• **Extracted records**:
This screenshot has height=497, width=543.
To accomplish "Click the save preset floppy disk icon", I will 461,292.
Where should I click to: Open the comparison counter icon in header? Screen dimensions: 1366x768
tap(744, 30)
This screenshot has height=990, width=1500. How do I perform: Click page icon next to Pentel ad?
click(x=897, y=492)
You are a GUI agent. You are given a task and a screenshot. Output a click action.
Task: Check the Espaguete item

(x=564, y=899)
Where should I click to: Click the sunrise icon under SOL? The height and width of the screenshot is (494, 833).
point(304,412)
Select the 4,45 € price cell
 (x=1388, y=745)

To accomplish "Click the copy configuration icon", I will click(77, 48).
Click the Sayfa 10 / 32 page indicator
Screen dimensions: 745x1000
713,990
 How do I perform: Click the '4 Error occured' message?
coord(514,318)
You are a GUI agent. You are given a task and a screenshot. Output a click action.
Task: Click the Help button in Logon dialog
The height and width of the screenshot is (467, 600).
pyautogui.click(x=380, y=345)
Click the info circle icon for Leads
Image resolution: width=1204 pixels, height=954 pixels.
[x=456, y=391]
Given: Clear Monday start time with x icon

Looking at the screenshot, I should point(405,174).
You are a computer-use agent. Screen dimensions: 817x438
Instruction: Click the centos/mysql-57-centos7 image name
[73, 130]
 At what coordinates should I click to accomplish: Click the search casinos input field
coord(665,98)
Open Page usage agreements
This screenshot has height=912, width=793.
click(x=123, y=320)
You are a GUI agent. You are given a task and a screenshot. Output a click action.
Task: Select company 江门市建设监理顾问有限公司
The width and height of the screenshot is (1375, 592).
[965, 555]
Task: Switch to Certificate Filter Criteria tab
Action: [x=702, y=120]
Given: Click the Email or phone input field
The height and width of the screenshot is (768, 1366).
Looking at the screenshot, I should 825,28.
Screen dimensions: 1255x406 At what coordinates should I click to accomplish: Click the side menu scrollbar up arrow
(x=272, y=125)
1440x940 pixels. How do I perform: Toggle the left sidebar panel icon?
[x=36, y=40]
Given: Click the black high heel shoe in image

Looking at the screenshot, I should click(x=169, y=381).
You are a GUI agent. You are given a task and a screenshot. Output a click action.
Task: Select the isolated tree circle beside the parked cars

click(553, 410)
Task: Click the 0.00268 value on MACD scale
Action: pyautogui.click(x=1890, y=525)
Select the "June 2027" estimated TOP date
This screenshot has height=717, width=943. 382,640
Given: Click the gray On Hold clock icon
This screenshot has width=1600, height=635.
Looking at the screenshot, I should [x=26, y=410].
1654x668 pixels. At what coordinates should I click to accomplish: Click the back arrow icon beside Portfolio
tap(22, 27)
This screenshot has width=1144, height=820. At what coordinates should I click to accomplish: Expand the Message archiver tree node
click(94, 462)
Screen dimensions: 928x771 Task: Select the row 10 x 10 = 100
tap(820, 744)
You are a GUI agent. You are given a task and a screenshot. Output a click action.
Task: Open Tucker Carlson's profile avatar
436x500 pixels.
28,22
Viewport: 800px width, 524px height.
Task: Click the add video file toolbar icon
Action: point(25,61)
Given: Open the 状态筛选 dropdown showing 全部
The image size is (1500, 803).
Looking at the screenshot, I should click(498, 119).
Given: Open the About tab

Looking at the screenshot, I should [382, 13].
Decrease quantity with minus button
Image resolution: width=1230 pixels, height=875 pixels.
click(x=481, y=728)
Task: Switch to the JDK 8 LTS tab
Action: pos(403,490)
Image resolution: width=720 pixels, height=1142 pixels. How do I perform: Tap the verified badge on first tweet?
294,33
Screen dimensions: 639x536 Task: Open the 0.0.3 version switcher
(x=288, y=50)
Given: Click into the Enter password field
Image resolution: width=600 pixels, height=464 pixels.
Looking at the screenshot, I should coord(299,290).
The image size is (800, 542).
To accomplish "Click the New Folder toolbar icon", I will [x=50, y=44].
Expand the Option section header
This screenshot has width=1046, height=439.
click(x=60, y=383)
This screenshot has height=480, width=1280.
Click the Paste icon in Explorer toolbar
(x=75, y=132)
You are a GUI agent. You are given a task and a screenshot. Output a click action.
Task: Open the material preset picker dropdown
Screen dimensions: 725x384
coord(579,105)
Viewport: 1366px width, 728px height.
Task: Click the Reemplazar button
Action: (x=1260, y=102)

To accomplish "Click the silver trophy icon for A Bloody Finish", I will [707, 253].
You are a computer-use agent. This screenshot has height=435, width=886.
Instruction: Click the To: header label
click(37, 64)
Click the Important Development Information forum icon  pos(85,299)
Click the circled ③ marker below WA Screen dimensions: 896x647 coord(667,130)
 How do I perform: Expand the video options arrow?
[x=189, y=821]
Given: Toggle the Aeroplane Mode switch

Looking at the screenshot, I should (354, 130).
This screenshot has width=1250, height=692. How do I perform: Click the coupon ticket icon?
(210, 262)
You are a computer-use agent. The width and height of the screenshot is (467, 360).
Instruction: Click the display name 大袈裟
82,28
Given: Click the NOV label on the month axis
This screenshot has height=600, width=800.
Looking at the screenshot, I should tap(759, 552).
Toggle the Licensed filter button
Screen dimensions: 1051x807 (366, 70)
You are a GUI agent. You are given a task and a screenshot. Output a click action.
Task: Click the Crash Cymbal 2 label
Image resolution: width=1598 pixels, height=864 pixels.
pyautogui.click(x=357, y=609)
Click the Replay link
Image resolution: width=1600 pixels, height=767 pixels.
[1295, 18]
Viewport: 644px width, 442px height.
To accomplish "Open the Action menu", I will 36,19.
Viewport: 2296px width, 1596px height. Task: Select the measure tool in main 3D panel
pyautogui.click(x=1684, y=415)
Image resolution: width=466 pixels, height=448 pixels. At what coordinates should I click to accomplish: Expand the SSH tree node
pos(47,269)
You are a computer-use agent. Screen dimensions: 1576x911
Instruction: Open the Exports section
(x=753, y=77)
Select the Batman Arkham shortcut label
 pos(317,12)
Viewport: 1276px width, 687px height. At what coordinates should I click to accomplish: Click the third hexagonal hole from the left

• **Task**: Retype the whole listing above exactly as it appears.

• **Answer space**:
This screenshot has height=497, width=543.
To accomplish "Click the save preset floppy disk icon", I will 461,292.
Where should I click to: Open the comparison counter icon in header? Screen dimensions: 1366x768
tap(744, 30)
This screenshot has height=990, width=1500. How do I perform: Click page icon next to Pentel ad?
click(x=897, y=492)
You are a GUI agent. You are given a task and a screenshot. Output a click action.
Task: Check the Espaguete item

(x=564, y=899)
Where should I click to: Click the sunrise icon under SOL? The height and width of the screenshot is (494, 833).
point(304,412)
Select the 4,45 € price cell
 (x=1388, y=745)

To accomplish "Click the copy configuration icon", I will click(77, 48).
Click the Sayfa 10 / 32 page indicator
Screen dimensions: 745x1000
713,990
 How do I perform: Click the '4 Error occured' message?
coord(514,318)
You are a GUI agent. You are given a task and a screenshot. Output a click action.
Task: Click the Help button in Logon dialog
The height and width of the screenshot is (467, 600).
pyautogui.click(x=380, y=345)
Click the info circle icon for Leads
Image resolution: width=1204 pixels, height=954 pixels.
[x=456, y=391]
Given: Clear Monday start time with x icon

Looking at the screenshot, I should point(405,174).
You are a computer-use agent. Screen dimensions: 817x438
Instruction: Click the centos/mysql-57-centos7 image name
[73, 130]
 At what coordinates should I click to accomplish: Click the search casinos input field
coord(665,98)
Open Page usage agreements
This screenshot has height=912, width=793.
click(x=123, y=320)
You are a GUI agent. You are given a task and a screenshot. Output a click action.
Task: Select company 江门市建设监理顾问有限公司
The width and height of the screenshot is (1375, 592).
[965, 555]
Task: Switch to Certificate Filter Criteria tab
Action: [x=702, y=120]
Given: Click the Email or phone input field
The height and width of the screenshot is (768, 1366).
Looking at the screenshot, I should 825,28.
Screen dimensions: 1255x406 At what coordinates should I click to accomplish: Click the side menu scrollbar up arrow
(x=272, y=125)
1440x940 pixels. How do I perform: Toggle the left sidebar panel icon?
[x=36, y=40]
Given: Click the black high heel shoe in image

Looking at the screenshot, I should click(x=169, y=381).
You are a GUI agent. You are given a task and a screenshot. Output a click action.
Task: Select the isolated tree circle beside the parked cars

click(553, 410)
Task: Click the 0.00268 value on MACD scale
Action: pyautogui.click(x=1890, y=525)
Select the "June 2027" estimated TOP date
This screenshot has height=717, width=943. 382,640
Given: Click the gray On Hold clock icon
This screenshot has width=1600, height=635.
Looking at the screenshot, I should [x=26, y=410].
1654x668 pixels. At what coordinates should I click to accomplish: Click the back arrow icon beside Portfolio
tap(22, 27)
This screenshot has width=1144, height=820. At what coordinates should I click to accomplish: Expand the Message archiver tree node
click(94, 462)
Screen dimensions: 928x771 Task: Select the row 10 x 10 = 100
tap(820, 744)
You are a GUI agent. You are given a task and a screenshot. Output a click action.
Task: Open Tucker Carlson's profile avatar
436x500 pixels.
28,22
Viewport: 800px width, 524px height.
Task: Click the add video file toolbar icon
Action: point(25,61)
Given: Open the 状态筛选 dropdown showing 全部
The image size is (1500, 803).
Looking at the screenshot, I should click(498, 119).
Given: Open the About tab

Looking at the screenshot, I should [382, 13].
Decrease quantity with minus button
Image resolution: width=1230 pixels, height=875 pixels.
click(x=481, y=728)
Task: Switch to the JDK 8 LTS tab
Action: pos(403,490)
Image resolution: width=720 pixels, height=1142 pixels. How do I perform: Tap the verified badge on first tweet?
294,33
Screen dimensions: 639x536 Task: Open the 0.0.3 version switcher
(x=288, y=50)
Given: Click into the Enter password field
Image resolution: width=600 pixels, height=464 pixels.
Looking at the screenshot, I should coord(299,290).
The image size is (800, 542).
To accomplish "Click the New Folder toolbar icon", I will [x=50, y=44].
Expand the Option section header
This screenshot has width=1046, height=439.
click(x=60, y=383)
This screenshot has height=480, width=1280.
Click the Paste icon in Explorer toolbar
(x=75, y=132)
You are a GUI agent. You are given a task and a screenshot. Output a click action.
Task: Open the material preset picker dropdown
Screen dimensions: 725x384
coord(579,105)
Viewport: 1366px width, 728px height.
Task: Click the Reemplazar button
Action: (x=1260, y=102)

To accomplish "Click the silver trophy icon for A Bloody Finish", I will [707, 253].
You are a computer-use agent. This screenshot has height=435, width=886.
Instruction: Click the To: header label
click(37, 64)
Click the Important Development Information forum icon  pos(85,299)
Click the circled ③ marker below WA Screen dimensions: 896x647 coord(667,130)
 How do I perform: Expand the video options arrow?
[x=189, y=821]
Given: Toggle the Aeroplane Mode switch

Looking at the screenshot, I should (354, 130).
This screenshot has width=1250, height=692. How do I perform: Click the coupon ticket icon?
(210, 262)
You are a computer-use agent. The width and height of the screenshot is (467, 360).
Instruction: Click the display name 大袈裟
82,28
Given: Click the NOV label on the month axis
This screenshot has height=600, width=800.
Looking at the screenshot, I should tap(759, 552).
Toggle the Licensed filter button
Screen dimensions: 1051x807 (366, 70)
You are a GUI agent. You are given a task and a screenshot. Output a click action.
Task: Click the Crash Cymbal 2 label
Image resolution: width=1598 pixels, height=864 pixels.
pyautogui.click(x=357, y=609)
Click the Replay link
Image resolution: width=1600 pixels, height=767 pixels.
[1295, 18]
Viewport: 644px width, 442px height.
To accomplish "Open the Action menu", I will 36,19.
Viewport: 2296px width, 1596px height. Task: Select the measure tool in main 3D panel
pyautogui.click(x=1684, y=415)
Image resolution: width=466 pixels, height=448 pixels. At what coordinates should I click to accomplish: Expand the SSH tree node
pos(47,269)
You are a computer-use agent. Screen dimensions: 1576x911
Instruction: Open the Exports section
(x=753, y=77)
Select the Batman Arkham shortcut label
 pos(317,12)
Viewport: 1276px width, 687px height. At what coordinates should I click to accomplish: Click the third hexagonal hole from the left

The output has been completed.